Genes and transcripts in Ensembl Bacteria, Demo
Demo: Viewing genes and transcripts
You can find out lots of information about Ensembl genes and transcripts using the browser. If you’re already looking at a Region in detail view, you can click on any transcript and a pop-up menu will appear, allowing you to jump directly to that gene or transcript.
Alternatively, you can find a gene by searching for it. You can search for gene names, identifiers, or functions that might be associated with the genes.
We’re going to look at the lacZ gene Escherichia coli str. K-12 substr. MG1655 (GCA_000005845). From bacteria.ensembl.org, search for the Escherichia coli_ str. K-12 substr. MG1655 (GCA_000005845)
genome. Type lacZ
into the species-specific search bar and click the Go button.
The gene tab
Click on the gene ID b0344 from the search hits. The Gene tab should open:
This page summarises the gene, including its location, name and equivalents in other databases. At the bottom of the page, a graphic shows a Region in detail view with the transcripts. We can also see the overlapping and neighbouring genes.
There are different tabs for different types of features, such as genes and transcripts. These appear side-by-side underneath the species name at the top of the page, allowing you to jump back and forth between features of interest. Each tab has its own navigation column down the left hand-side of the page, listing all the things you can see for this feature.
Gene sequence
Let’s walk through the menu for the Gene tab. Click Sequence in the left-hand panel to view the genomic sequence of the gene.
The sequence is shown in FASTA format. The FASTA header contains the genome assembly, chromosome, coordinates and strand (1 or -1). This gene is on the positive strand.
Exons are highlighted within the genomic sequence: the exon of our gene of interest and any neighbouring or overlapping genes. By default, 600 bases are shown up and downstream of the gene. We can make changes to how this sequence appears with the Configure this page button found at the left. This allows us to change the flanking regions, add line numbering and more. Click on it now.
We have changed our Flanking sequences to 200 and added Line numbering relative to the coordinate system. Save your setting by clicking the check icon at the top right-hand corner.
You can download this sequence by clicking in the Download sequence button above the sequence. This will open a dialogue box that allows you to pick between plain FASTA sequence, or sequence in rich-text format (RTF), which includes all the coloured annotations and can be opened in a word processor. If you want run a sequence analysis tool, download as FASTA sequence, whereas if you want to analyse the sequence visually, RTF is best for this. This button is available for all sequence views.
Gene function
To find out the protein function, have a look at gene ontology (GO) terms from the Gene Ontology consortium. There are three pages of GO terms, representing the three divisions: GO: Biological process (what the protein does)

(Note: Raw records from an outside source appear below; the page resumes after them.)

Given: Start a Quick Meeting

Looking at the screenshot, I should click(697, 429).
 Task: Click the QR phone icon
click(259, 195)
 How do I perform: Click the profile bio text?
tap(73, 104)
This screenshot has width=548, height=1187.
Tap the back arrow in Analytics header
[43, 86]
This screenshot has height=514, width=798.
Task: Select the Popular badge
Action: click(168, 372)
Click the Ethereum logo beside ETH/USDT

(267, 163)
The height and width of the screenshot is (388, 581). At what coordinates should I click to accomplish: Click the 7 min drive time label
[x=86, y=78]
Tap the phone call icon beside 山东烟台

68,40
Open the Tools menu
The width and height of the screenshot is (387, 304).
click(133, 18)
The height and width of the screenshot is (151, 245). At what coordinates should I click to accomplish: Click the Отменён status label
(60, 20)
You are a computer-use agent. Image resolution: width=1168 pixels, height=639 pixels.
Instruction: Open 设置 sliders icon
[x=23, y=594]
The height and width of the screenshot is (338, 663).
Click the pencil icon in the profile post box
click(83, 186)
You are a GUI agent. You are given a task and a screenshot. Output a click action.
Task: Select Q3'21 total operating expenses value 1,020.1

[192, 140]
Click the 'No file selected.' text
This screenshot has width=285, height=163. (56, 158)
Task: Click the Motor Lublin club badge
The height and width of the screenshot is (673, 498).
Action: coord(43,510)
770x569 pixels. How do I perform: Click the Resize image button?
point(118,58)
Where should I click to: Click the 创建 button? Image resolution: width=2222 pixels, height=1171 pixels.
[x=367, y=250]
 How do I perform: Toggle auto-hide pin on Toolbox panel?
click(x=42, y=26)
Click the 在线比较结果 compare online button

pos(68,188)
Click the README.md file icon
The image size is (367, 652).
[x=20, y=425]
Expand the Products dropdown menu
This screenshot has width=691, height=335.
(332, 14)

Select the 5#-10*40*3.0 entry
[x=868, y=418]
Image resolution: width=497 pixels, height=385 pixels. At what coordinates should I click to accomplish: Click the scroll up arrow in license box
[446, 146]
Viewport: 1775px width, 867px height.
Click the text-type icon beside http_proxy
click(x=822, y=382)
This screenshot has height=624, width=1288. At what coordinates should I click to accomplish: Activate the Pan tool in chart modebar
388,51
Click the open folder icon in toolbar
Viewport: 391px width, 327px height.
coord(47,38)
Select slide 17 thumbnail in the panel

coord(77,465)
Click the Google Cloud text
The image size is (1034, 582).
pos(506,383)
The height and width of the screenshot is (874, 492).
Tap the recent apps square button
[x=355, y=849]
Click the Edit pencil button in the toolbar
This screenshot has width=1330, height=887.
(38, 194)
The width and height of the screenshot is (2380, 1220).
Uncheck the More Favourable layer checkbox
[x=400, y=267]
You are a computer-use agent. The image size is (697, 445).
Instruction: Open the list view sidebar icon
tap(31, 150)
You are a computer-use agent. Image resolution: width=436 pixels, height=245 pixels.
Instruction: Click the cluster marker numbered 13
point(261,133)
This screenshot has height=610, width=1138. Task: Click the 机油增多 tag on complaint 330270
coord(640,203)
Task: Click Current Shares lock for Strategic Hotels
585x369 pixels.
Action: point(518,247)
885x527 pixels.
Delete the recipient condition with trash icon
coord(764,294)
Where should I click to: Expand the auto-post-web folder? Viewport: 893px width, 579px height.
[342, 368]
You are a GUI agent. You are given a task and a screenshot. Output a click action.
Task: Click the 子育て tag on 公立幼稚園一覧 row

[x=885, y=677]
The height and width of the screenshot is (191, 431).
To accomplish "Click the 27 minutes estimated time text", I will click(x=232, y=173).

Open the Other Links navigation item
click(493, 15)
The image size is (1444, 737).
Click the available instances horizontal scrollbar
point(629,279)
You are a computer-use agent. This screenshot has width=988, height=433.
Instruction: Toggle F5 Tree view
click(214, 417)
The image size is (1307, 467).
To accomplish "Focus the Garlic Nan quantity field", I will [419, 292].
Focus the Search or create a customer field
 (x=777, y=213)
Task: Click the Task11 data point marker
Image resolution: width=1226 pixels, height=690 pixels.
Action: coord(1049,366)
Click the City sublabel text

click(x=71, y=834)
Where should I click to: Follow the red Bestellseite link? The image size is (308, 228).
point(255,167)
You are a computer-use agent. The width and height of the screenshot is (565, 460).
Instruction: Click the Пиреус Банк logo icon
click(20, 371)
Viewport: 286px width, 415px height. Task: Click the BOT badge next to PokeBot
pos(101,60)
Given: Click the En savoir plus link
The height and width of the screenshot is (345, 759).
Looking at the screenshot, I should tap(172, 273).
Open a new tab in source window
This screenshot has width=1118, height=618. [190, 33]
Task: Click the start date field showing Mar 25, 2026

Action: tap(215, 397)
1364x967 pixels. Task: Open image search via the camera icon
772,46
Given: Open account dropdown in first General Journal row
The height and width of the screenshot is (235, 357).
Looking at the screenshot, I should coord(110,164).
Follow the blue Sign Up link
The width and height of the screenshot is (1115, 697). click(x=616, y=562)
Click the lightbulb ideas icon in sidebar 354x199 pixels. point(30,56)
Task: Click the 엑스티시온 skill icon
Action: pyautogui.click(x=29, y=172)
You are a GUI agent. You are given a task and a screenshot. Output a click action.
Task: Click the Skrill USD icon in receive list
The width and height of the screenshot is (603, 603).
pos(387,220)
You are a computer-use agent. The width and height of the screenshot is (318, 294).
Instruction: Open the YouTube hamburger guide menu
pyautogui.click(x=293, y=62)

GO: Cellular component (where the protein is)
GO: Molecular function (how it does it)
Click on GO: Biological process to see an example of the GO pages.
Here you can see the functions that have been associated with the gene. There are three-letter codes that indicate how the association was made, as well as links to the specific transcript they are linked to.
Gene information in external databases
We also have links out to other databases which have information about our genes and may focus on other topics that we don’t cover, like the European Nucleotide Archive ENA) or the UniProt knowledge base UniProtKB. Go up the left-hand menu to External references:
The transcript tab
We’re now going to explore the transcript of lacZ. Click on Show transcript table underneath the gene summary at the top of the page.
Here we can see a list of all the transcripts of lacZ with their identifiers, lengths and biotypes. The lacZ gene only has one transcript. Click on the transcript ID AAC73447.
You are now in the Transcript tab for AAC73447. We can still see the gene tab so we can easily jump back. The left hand navigation column provides several options for the transcript AAC73447 - many of these are similar to the options you see in the gene tab, but not all of them. If you can’t find the thing you’re looking for, often the solution is to switch tabs.
Transcript sequences
Click on the Exons link in the left-hand panel. This page is useful as it will give you the length of the coding sequence.
You may want to change the display (for example, to show more flanking sequences). In order to do so, click on Configure this page and change the display options accordingly.
Transcript information in external databases
Next, follow the General identifiers link at the left. Just like the External References page in the Gene tab, this page shows links out to other databases such as InterPro, PDB, UniProtKB, and others, this time linked to the transcript or protein product, rather than the gene.
Protein domain information
If you’re interested in protein domains, you could click on Protein summary to view domains from different sources, such as SMART and PROSITE. These are all plotted against the transcript sequence.
Alternatively, you can go to Domains & features to see a table of the same information in a tabular format.